Texte fourni:
--

Ballad of John and Yoko : la dette implicite
Si l’on resitue “Give Peace a Chance” au printemps‑été 1969, l’argument d’un remerciement à McCartney trouve sa vraisemblance. Le 14 avril 1969, John et Paul entrent à Abbey Road et enregistrent “The Ballad of John and Yoko” en duo. Ringo est en tournage, George est absent ; le morceau doit sortir vite. McCartney joue basse, batterie, piano et chœurs ; Lennon assure chant et guitares. Quelques heures suffisent. Résultat : un numéro 1 britannique, un single charnière, presque un adieu à la légèreté beatlesienne. Dans ce contexte, maintenir Lennon–McCartney sur “Give Peace a Chance” peut se lire comme un signal d’amitié – une civilité au cœur d’une fin de règne.
Mais c’est bien Yoko Ono qui, aux côtés de Lennon, initie le dispositif et porte la charge conceptuelle du Bed‑In. En cela, l’aveu de John répond à une logique artistique : nommer la bonne co‑autrice.
La politique de la signature : marché, mémoire, justice
La question de la signature n’est jamais seulement symbolique. Elle conditionne la mémoire – qui associe‑t‑on à une œuvre ? – et des droits très concrets. Dans l’univers Beatles, les crédits Lennon–McCartney ont permis une gestion centralisée et une valorisation hors norme du catalogue. Mais ils ont aussi dilué des apports. Au fil du temps, les héritiers, les maisons de disques et les éditeurs reconfigurent les mentions. Concernant “Give Peace a Chance”, plusieurs rééditions ont abandonné le double crédit historique pour ne mentionner que John Lennon, actant le caractère exogène du titre par rapport au partenariat initial.
Ce mouvement est parallèle à la reconnaissance tardive d’Ono sur “Imagine” : longtemps tenue pour muse plus que pour co‑autrice, Yoko a vu son rôle mieux établi à partir des années 2010. Si “Give Peace a Chance” n’a pas été ré‑officiellement crédité Lennon/Ono sur toutes les éditions, l’intention de Lennon – telle qu’il la formule – pointe clairement dans ce sens.
Une chanson outil : comment “Give Peace a Chance” s’emploie
Ce qui singularise “Give Peace a Chance”, c’est son utilisabilité. La chanson s’adapte aux contextes, aux foules, aux causes. En 1971, elle résonne lors des manifestations contre la guerre ; dans les années 1980, elle circule à nouveau dans les mouvements pacifistes européens ; au xxie siècle, elle s’invite dans des rassemblements citoyens et des événements commémoratifs. Chaque fois, le refrain offre une scène commune : peu importe la langue, le slogan est universel. La force de l’impératif – donnez une chance à la paix – tient à ce qu’il ne prescrit pas une idéologie ; il propose une expérience.

--

Objectif de la tâche: Extrayez sans rien modifier le passage du texte sur « Give Peace a Chance » qui commence à « Ce mouvement est » et se termine à « dans ce sens. ». Les lignes de données n'ont aucun rapport avec le texte sur « Give Peace a Chance ».

--

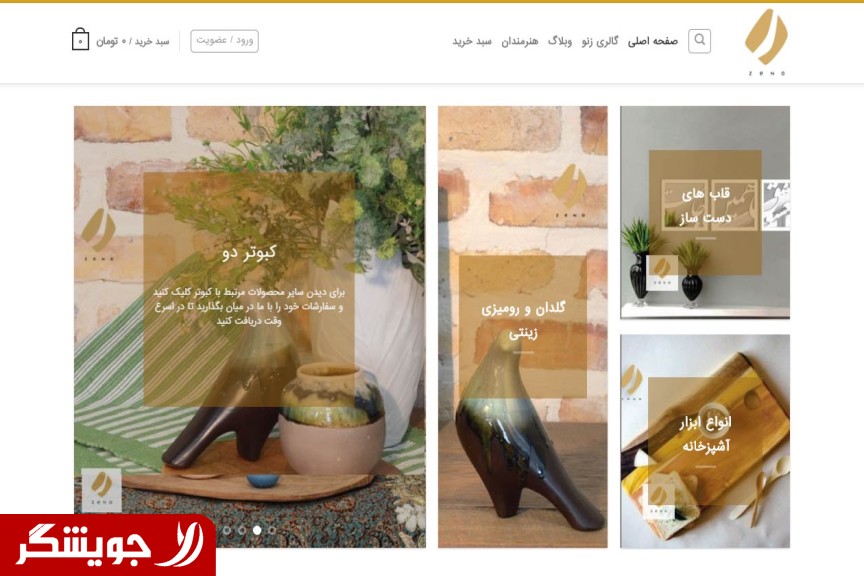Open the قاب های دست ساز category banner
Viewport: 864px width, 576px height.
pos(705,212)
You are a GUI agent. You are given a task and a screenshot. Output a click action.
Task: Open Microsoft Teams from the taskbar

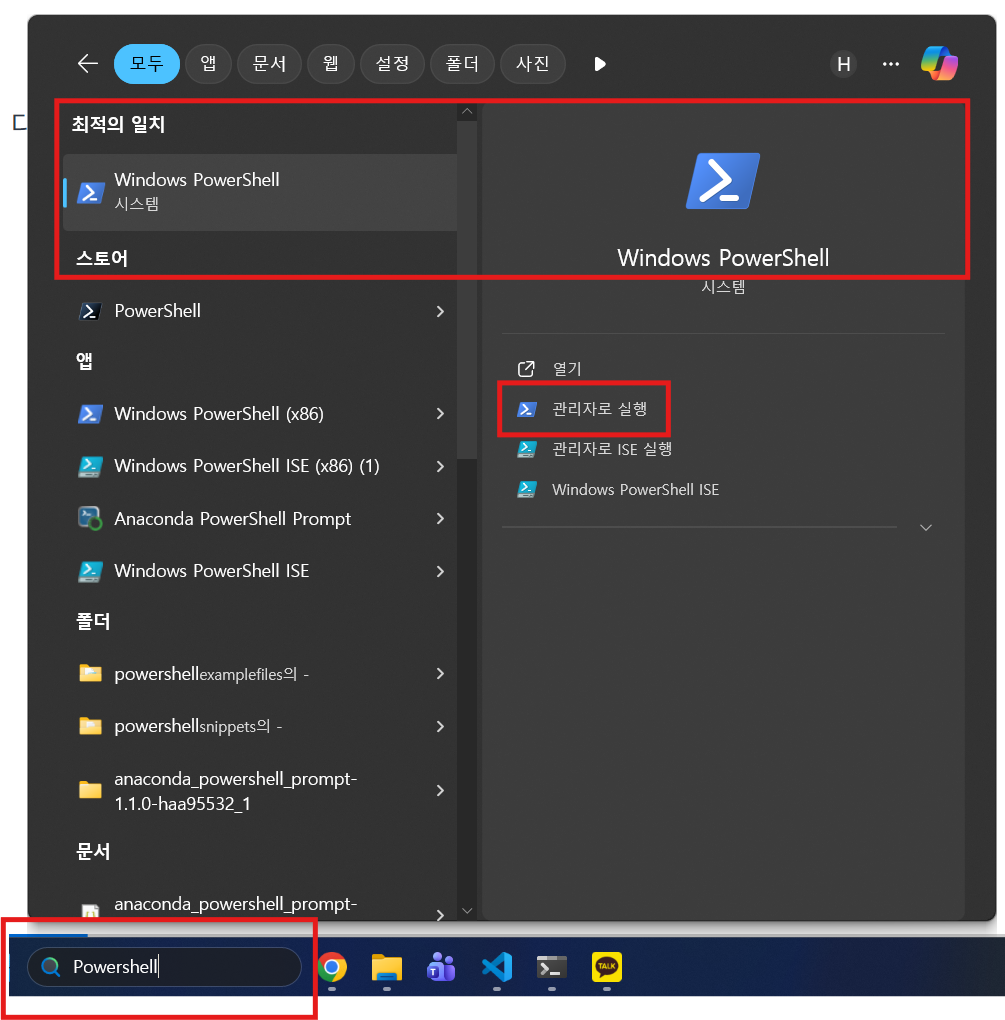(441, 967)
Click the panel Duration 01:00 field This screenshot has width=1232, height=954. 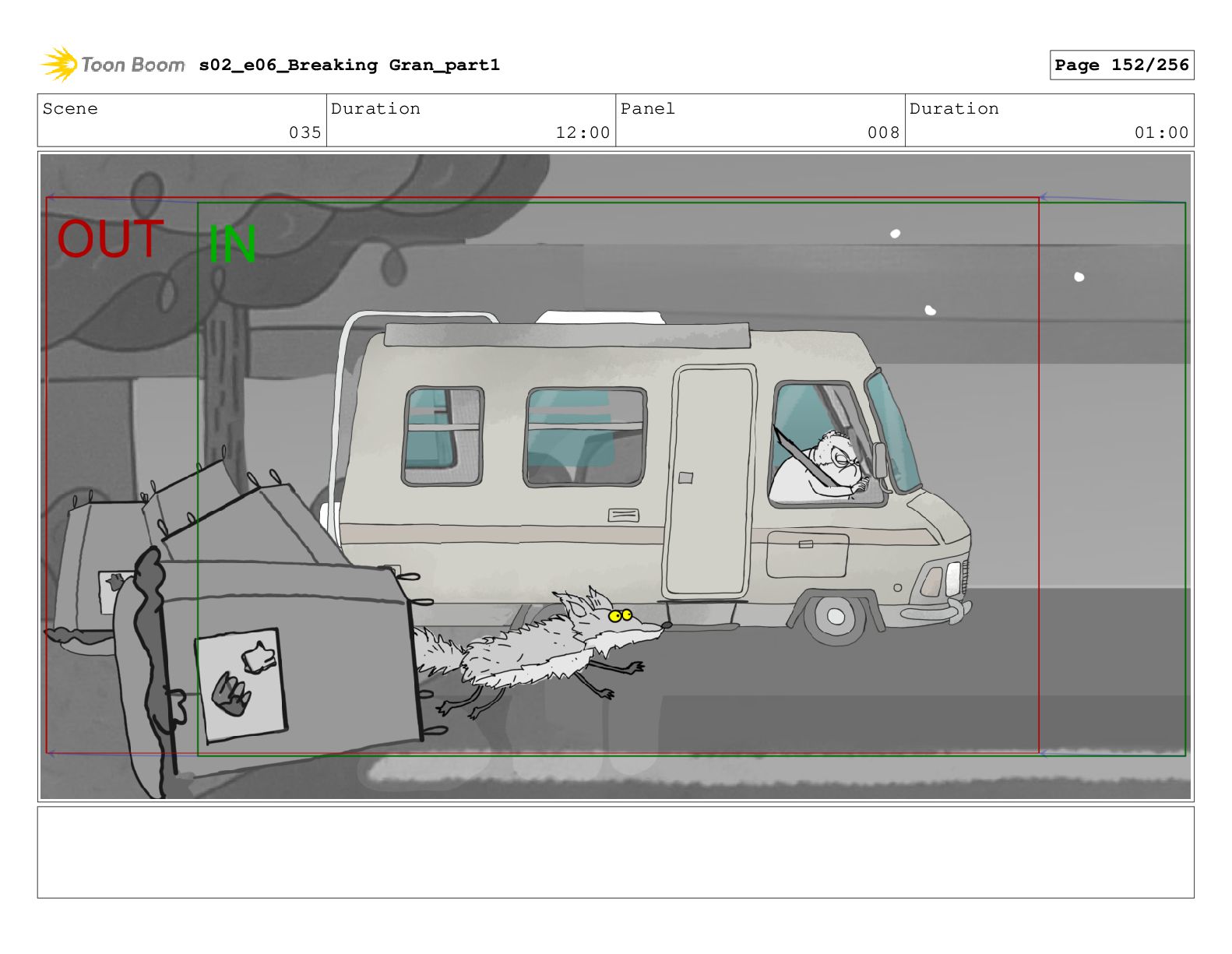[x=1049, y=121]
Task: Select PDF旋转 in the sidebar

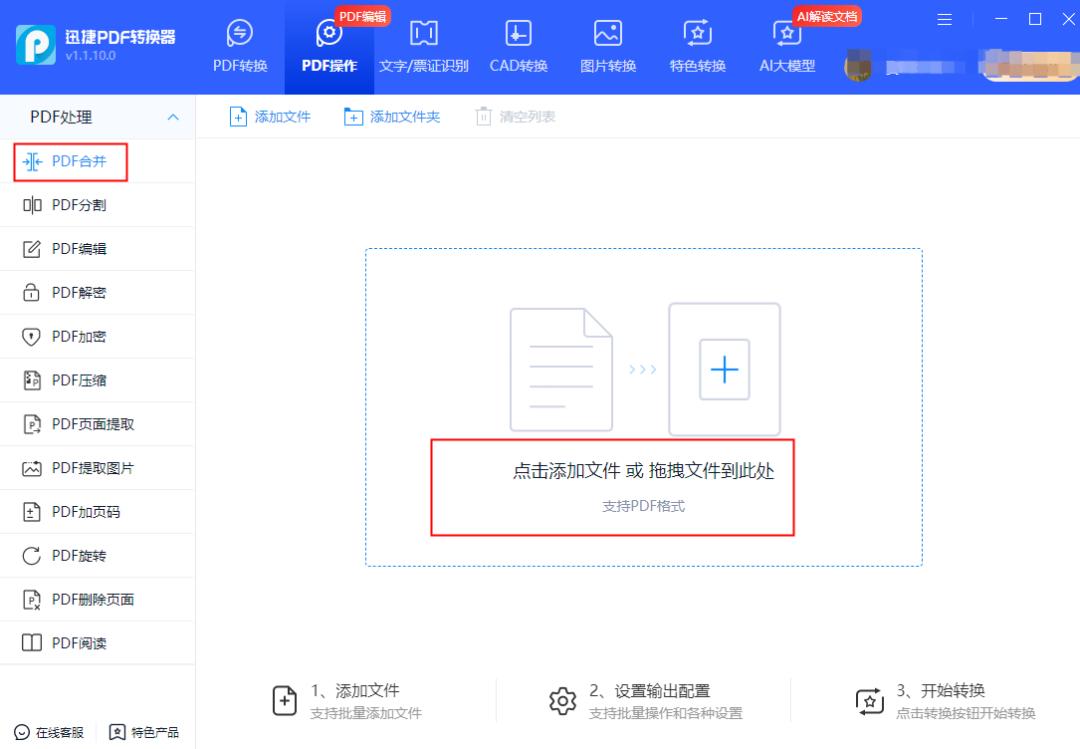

--

Solution du problème:
Ce mouvement est parallèle à la reconnaissance tardive d’Ono sur “Imagine” : longtemps tenue pour muse plus que pour co‑autrice, Yoko a vu son rôle mieux établi à partir des années 2010. Si “Give Peace a Chance” n’a pas été ré‑officiellement crédité Lennon/Ono sur toutes les éditions, l’intention de Lennon – telle qu’il la formule – pointe clairement dans ce sens.